Recorded data
━━━
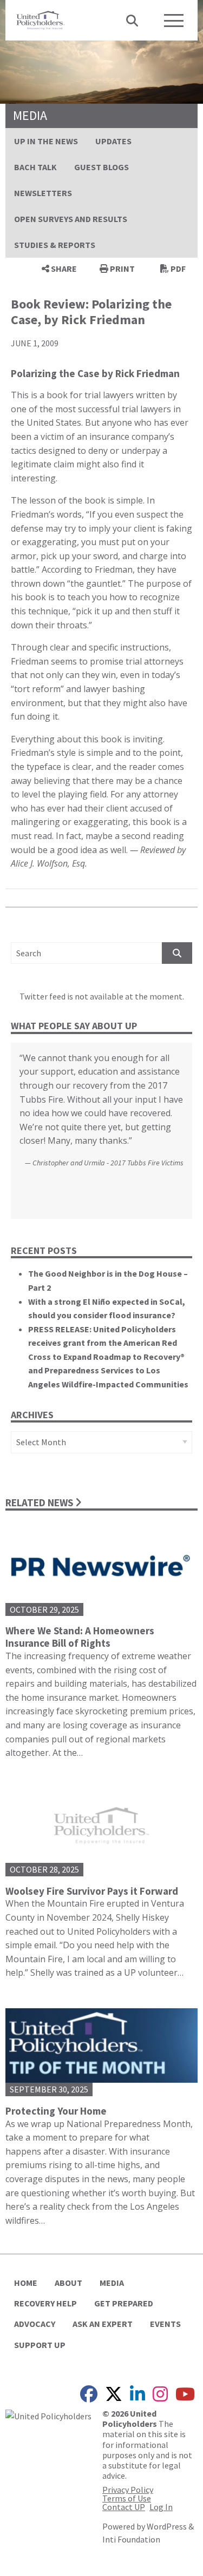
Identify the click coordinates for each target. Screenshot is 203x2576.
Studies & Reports (54, 244)
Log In (161, 2507)
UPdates (113, 141)
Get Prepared (123, 2303)
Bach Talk (35, 167)
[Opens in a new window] (48, 2415)
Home (25, 2282)
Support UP (40, 2344)
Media (112, 2282)
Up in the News (46, 141)
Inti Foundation (131, 2539)
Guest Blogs (101, 167)
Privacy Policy (127, 2489)
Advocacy (34, 2323)
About (68, 2282)
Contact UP (123, 2507)
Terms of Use (126, 2498)
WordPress (167, 2526)
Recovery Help (45, 2303)
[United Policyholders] (40, 19)
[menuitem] (46, 141)
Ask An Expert (103, 2323)
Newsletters (43, 192)
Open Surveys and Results (70, 218)
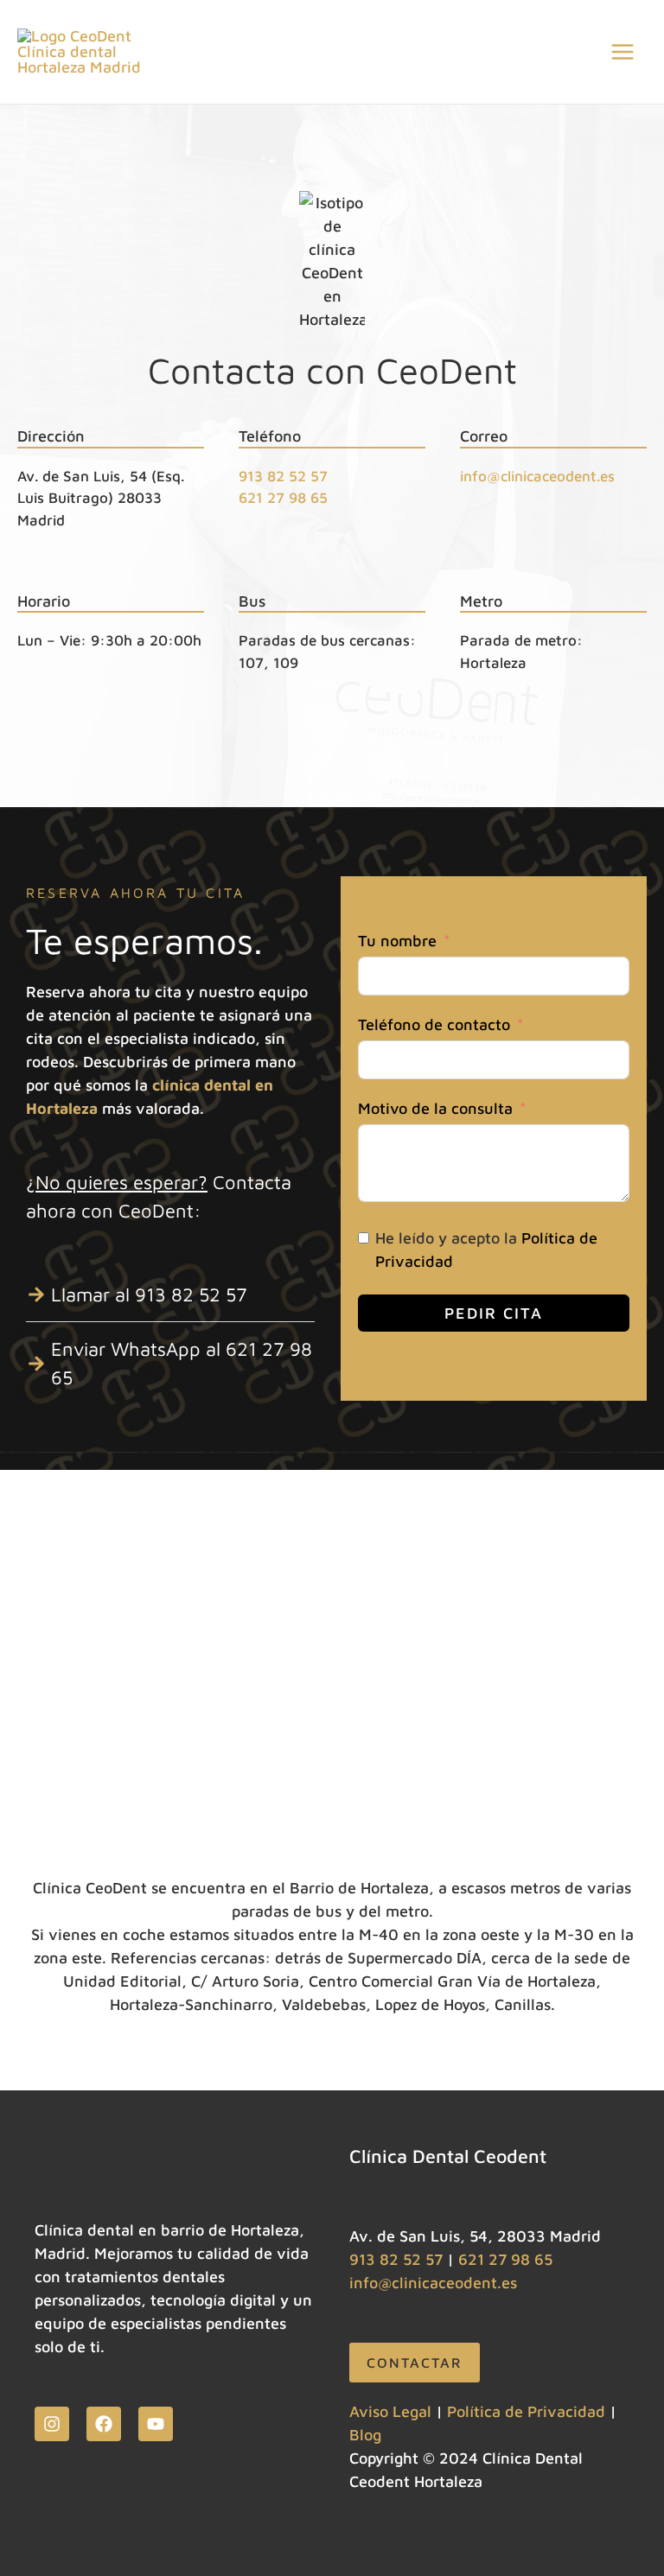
━━━
Aim of the task
Your answer should be an exact copy of the entries above, with no images included.

Output below
Identify the click coordinates for each target. Screenshot is 203x2576.
Studies & Reports (54, 244)
Log In (161, 2507)
UPdates (113, 141)
Get Prepared (123, 2303)
Bach Talk (35, 167)
[Opens in a new window] (48, 2415)
Home (25, 2282)
Support UP (40, 2344)
Media (112, 2282)
Up in the News (46, 141)
Inti Foundation (131, 2539)
Guest Blogs (101, 167)
Privacy Policy (127, 2489)
Advocacy (34, 2323)
About (68, 2282)
Contact UP (123, 2507)
Terms of Use (126, 2498)
WordPress (167, 2526)
Recovery Help (45, 2303)
[United Policyholders] (40, 19)
[menuitem] (46, 141)
Ask An Expert (103, 2323)
Newsletters (43, 192)
Open Surveys and Results (70, 218)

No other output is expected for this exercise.